Exercise materials:
········
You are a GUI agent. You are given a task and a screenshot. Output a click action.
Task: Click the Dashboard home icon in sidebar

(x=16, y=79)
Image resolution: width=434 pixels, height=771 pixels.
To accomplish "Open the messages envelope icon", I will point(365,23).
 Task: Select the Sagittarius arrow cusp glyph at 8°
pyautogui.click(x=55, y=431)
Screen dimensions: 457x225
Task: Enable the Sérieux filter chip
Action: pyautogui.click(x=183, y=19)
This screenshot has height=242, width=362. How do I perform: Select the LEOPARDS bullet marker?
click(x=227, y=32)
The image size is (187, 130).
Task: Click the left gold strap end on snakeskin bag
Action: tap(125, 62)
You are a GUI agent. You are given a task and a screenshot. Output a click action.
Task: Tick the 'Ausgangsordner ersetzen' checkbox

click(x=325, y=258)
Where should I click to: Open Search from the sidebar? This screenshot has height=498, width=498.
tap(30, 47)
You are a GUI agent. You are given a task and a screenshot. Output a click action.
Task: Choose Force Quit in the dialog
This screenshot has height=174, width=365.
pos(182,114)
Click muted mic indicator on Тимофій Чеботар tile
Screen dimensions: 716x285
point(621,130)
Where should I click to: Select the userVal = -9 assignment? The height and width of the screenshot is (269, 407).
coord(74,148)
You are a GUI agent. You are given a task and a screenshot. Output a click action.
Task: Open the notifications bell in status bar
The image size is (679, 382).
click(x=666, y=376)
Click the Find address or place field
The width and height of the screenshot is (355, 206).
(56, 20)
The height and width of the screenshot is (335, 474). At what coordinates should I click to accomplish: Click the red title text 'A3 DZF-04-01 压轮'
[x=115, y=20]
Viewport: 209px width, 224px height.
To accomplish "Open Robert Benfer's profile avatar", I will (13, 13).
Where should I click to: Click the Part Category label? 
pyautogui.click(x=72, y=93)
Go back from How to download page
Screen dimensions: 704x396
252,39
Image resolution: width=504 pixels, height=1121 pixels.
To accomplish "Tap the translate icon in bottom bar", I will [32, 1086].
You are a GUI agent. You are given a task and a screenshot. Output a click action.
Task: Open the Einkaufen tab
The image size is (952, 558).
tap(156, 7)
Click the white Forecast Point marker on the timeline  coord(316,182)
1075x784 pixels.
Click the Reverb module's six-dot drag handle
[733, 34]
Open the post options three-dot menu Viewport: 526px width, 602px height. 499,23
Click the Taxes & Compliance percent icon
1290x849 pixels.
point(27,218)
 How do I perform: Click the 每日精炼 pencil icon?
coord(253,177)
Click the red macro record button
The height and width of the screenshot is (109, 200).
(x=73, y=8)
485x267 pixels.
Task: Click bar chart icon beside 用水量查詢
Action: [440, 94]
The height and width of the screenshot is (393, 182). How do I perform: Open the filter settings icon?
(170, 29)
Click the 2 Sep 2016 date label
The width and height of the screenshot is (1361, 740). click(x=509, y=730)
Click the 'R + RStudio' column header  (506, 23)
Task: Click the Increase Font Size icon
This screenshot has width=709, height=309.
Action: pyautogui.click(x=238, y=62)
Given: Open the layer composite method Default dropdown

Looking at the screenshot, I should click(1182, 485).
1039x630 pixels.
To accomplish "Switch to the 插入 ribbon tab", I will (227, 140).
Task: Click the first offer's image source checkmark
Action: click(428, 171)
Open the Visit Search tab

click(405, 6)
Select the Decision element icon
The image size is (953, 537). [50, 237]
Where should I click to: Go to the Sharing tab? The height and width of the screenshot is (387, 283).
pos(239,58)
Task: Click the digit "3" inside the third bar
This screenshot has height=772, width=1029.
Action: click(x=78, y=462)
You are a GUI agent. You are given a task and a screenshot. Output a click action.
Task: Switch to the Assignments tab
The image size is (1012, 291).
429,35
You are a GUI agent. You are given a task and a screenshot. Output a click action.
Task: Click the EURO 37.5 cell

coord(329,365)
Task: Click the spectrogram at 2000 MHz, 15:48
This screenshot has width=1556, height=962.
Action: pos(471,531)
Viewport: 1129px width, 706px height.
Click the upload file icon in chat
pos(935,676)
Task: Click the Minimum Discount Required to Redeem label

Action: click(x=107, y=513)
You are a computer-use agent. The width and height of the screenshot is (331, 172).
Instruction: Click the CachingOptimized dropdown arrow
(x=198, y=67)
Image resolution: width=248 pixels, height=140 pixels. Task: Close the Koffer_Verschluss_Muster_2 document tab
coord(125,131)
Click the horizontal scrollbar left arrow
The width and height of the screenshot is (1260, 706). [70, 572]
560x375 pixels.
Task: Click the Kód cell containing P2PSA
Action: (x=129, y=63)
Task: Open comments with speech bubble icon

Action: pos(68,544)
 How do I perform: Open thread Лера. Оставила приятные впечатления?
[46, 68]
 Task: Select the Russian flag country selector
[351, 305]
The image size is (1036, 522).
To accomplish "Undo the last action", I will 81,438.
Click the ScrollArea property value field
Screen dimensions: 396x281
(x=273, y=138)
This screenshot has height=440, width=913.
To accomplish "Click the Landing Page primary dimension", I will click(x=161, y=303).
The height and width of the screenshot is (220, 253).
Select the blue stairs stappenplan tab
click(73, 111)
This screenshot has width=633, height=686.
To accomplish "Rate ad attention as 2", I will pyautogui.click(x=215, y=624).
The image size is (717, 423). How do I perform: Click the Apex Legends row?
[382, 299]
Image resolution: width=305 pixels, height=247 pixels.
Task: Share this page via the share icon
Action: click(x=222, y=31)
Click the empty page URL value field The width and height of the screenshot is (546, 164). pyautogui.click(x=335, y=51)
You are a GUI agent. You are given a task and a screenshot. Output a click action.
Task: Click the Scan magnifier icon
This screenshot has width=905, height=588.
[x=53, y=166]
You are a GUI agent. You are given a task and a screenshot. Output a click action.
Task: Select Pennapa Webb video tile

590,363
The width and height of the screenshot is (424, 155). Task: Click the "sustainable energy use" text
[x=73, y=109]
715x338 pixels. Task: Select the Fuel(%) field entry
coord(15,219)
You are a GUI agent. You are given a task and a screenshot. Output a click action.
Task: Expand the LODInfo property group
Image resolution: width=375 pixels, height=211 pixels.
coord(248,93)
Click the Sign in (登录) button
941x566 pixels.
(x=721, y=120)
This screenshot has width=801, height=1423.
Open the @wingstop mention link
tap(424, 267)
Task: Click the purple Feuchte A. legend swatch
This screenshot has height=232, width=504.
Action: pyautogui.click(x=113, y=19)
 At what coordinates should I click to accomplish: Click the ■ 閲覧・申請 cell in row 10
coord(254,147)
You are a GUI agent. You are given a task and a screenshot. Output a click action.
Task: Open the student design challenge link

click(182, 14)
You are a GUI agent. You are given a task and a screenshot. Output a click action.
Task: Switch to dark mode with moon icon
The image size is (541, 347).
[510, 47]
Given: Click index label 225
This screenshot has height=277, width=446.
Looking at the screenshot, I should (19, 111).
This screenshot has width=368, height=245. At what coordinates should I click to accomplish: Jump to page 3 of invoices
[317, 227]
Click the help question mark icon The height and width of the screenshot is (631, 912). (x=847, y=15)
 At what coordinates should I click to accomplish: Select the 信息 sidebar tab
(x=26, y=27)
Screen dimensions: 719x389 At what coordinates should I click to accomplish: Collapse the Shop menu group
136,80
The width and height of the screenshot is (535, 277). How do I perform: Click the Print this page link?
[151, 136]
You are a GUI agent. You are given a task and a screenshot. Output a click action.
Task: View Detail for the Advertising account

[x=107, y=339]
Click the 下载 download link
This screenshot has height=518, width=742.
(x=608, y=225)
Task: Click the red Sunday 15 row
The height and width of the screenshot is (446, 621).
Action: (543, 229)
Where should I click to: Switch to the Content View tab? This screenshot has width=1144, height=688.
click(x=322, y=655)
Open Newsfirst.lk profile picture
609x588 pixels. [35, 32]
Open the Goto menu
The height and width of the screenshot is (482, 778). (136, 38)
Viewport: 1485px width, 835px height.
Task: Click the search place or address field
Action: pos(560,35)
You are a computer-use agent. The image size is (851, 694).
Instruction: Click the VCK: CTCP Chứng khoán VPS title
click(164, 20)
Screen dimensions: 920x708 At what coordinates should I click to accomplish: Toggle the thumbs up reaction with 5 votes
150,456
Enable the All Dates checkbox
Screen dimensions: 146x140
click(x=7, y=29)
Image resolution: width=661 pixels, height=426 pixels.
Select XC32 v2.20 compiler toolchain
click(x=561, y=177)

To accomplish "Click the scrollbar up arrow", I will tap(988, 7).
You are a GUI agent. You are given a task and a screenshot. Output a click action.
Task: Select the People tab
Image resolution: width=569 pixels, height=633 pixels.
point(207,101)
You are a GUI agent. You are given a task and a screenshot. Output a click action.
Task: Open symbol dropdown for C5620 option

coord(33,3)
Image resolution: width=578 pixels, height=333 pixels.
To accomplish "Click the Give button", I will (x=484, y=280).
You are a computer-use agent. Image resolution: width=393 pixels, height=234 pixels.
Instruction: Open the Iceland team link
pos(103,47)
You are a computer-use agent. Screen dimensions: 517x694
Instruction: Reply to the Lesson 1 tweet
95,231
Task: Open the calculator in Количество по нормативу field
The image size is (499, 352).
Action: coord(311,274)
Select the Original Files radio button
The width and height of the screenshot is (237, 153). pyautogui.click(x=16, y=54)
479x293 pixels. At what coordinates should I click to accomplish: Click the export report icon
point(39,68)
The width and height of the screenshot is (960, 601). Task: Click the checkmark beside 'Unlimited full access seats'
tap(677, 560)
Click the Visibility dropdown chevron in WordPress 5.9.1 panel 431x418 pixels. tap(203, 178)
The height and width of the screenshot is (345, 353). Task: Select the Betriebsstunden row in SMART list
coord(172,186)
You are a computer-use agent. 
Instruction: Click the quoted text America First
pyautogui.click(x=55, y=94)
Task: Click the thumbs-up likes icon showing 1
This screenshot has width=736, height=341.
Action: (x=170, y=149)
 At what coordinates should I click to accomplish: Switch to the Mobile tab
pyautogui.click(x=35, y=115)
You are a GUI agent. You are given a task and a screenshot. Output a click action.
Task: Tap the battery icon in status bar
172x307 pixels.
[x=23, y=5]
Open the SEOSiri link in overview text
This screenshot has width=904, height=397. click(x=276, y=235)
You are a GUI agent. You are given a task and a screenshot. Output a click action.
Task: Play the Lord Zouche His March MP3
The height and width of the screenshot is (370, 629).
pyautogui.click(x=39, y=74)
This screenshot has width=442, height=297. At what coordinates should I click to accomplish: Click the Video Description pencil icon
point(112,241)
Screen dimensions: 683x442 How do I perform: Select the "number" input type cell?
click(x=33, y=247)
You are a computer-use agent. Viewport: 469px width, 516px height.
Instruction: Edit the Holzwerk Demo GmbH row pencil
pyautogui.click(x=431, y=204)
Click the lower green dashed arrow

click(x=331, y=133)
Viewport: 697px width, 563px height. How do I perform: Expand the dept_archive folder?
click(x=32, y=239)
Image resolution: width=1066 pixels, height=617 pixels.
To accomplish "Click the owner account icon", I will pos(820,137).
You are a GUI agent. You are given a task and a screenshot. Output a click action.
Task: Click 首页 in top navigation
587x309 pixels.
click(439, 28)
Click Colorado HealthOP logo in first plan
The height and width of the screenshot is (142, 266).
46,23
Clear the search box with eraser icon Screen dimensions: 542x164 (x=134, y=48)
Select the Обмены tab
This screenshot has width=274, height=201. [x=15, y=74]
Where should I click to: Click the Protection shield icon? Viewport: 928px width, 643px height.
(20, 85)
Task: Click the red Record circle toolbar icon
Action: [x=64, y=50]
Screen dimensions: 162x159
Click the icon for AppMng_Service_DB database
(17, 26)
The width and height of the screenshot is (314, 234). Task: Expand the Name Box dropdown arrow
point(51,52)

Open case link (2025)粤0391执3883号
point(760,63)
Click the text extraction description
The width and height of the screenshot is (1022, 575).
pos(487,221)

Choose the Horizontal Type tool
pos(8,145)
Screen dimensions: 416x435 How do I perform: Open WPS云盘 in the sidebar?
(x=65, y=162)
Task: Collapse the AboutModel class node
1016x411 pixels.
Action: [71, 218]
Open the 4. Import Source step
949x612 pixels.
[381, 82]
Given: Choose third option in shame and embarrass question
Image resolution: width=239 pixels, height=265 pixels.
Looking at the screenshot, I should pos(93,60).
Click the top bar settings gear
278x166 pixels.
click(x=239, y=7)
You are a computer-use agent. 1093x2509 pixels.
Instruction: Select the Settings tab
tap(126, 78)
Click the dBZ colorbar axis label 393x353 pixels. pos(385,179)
········
Aim of the exercise:
Copy out, from the records above, every line that holds the string "question".

Exercise result:
Click the help question mark icon The height and width of the screenshot is (631, 912). (x=847, y=15)
Given: Choose third option in shame and embarrass question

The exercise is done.